- **TEXT**
===============
The European Commission "has been following the situation very closely since Friday evening," a spokeswoman said. Cyberattack for criminal purposes is an increasing threat that calls for a coordinated response from the EU and its members, she said. The EC urged national governments to implement the EU network and information systems directive quickly and to raise awareness among internet users. It announced in its recent digital single market mid-term review that it will, by September, review the 2013 EU cybersecurity strategy and ENISA's responsibilities to align them to the new EU-wide cybersecurity framework, the spokeswoman said. The EC will "also work to propose additional measures on cyber security certification and labelling to make connected objects more cyber secure," she said.
Industry and security officials said WannaCry won't be a regulatory game-changer. It won't "result in any major regulatory changes in the UK or Europe beyond what has already been agreed" to, said Talal Rajab, head of industry group techUK's cyber and national security program. The government's recent national cybersecurity strategy dedicates nearly 2 billion pounds (about $2.6 billion) to defending the country from cyberthreats, he said. Coupled with the upcoming general data protection regulation (GDPR), and the EU network and information security directive, the strategy was designed to deal with cyberattacks such as WannaCry, he said.
"The big shift in regulation in Europe right now is the GDPR," which takes effect in May 2018, said John Shaw, vice president-product management at security firm Sophos. It's likely many of the companies and organizations attacked by WannaCry would have been subject to significant fines if the GDPR were in effect, since losing data because it's encrypted and inaccessible is still a data loss, he said. "Ransomware is already devastating enough to a business. Adding fines may act as a further incentive for businesses to protect against future incidents, but I really don't think we need any additional regulation beyond the GDPR."
The outbreak shows the most vulnerable organizations were those that hadn't upgraded computers and servers, or invested in security best practices, said Shaw. "The costs of under-investing in security are already clear" from the ransomware, and they will only get bigger, he said.
The malware that affected some U.K. hospital computers wasn't an attack on the National Health Service "but stupidity by a small subset of people in the NHS who were negligent at system administration and who should be sacked," said security researcher Ross Anderson of the University of Cambridge Computer Laboratory. "You wash your hands after going to the toilet, right? And you patch your computers. If you don't, and a patient comes to harm, that's your fault." It looks increasingly as if most of the NHS infections were Windows 7 machines that hadn't been updated, he said.
The NHS ransom "shows the problems with GCHQ's approach to hacking and vulnerabilities," Open Rights Group (ORG) Executive Director Jim Killock blogged Saturday. The decision by GCHQ and NSA to keep the vulnerability secret "means they have a significant share of the blame," he said.
===============
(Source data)
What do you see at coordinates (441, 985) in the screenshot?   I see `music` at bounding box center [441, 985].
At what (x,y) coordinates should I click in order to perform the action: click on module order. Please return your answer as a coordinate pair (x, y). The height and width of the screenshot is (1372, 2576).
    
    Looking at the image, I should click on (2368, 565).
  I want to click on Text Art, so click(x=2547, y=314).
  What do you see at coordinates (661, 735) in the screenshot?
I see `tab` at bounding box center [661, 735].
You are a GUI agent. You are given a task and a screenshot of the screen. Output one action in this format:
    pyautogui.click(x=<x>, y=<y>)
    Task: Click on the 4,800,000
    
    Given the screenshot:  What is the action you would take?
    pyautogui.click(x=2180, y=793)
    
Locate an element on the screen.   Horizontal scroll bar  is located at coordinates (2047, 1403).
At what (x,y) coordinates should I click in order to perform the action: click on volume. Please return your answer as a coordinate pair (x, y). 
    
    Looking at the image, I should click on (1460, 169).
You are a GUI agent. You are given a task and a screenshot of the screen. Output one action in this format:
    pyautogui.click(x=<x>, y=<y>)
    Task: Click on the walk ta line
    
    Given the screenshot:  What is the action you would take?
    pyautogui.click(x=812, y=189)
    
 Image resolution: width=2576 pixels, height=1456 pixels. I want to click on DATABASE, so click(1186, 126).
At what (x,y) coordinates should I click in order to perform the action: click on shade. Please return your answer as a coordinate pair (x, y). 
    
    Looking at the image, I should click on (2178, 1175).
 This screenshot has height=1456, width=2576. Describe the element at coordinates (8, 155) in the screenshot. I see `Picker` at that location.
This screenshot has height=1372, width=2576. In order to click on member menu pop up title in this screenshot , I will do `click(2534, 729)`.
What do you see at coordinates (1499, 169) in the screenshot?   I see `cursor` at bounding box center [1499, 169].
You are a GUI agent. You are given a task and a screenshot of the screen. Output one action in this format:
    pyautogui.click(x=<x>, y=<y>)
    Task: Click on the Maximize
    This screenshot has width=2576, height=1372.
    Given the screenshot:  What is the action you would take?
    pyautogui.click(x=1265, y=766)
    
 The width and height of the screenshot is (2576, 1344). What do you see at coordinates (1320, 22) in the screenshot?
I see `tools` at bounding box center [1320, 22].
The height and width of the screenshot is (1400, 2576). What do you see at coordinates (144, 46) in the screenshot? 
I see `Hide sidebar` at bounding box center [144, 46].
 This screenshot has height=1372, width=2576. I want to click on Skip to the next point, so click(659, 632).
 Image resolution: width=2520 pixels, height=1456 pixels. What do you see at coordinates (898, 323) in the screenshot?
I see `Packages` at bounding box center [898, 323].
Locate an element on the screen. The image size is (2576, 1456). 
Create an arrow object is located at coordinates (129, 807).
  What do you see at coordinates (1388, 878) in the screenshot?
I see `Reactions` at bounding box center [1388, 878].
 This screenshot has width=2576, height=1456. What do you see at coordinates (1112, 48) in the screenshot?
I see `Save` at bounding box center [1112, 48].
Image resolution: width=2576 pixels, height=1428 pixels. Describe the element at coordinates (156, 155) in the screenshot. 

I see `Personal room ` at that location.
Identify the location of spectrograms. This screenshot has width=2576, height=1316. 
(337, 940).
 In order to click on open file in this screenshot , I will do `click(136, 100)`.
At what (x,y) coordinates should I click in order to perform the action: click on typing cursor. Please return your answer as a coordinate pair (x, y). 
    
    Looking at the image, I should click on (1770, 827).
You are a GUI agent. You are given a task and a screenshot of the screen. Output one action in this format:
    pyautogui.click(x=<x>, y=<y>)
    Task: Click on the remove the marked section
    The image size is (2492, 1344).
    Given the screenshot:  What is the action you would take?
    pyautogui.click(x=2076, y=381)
===============
- **TASKS AND EXERCISES**
a: Reproduce the stretch of the article on WannaCry from "The outbreak shows" through "updated, he said.".
b: In the article on WannaCry, when does the GDPR take effect?

- **REPLIES**
a:
The outbreak shows the most vulnerable organizations were those that hadn't upgraded computers and servers, or invested in security best practices, said Shaw. "The costs of under-investing in security are already clear" from the ransomware, and they will only get bigger, he said.
The malware that affected some U.K. hospital computers wasn't an attack on the National Health Service "but stupidity by a small subset of people in the NHS who were negligent at system administration and who should be sacked," said security researcher Ross Anderson of the University of Cambridge Computer Laboratory. "You wash your hands after going to the toilet, right? And you patch your computers. If you don't, and a patient comes to harm, that's your fault." It looks increasingly as if most of the NHS infections were Windows 7 machines that hadn't been updated, he said.

b: May 2018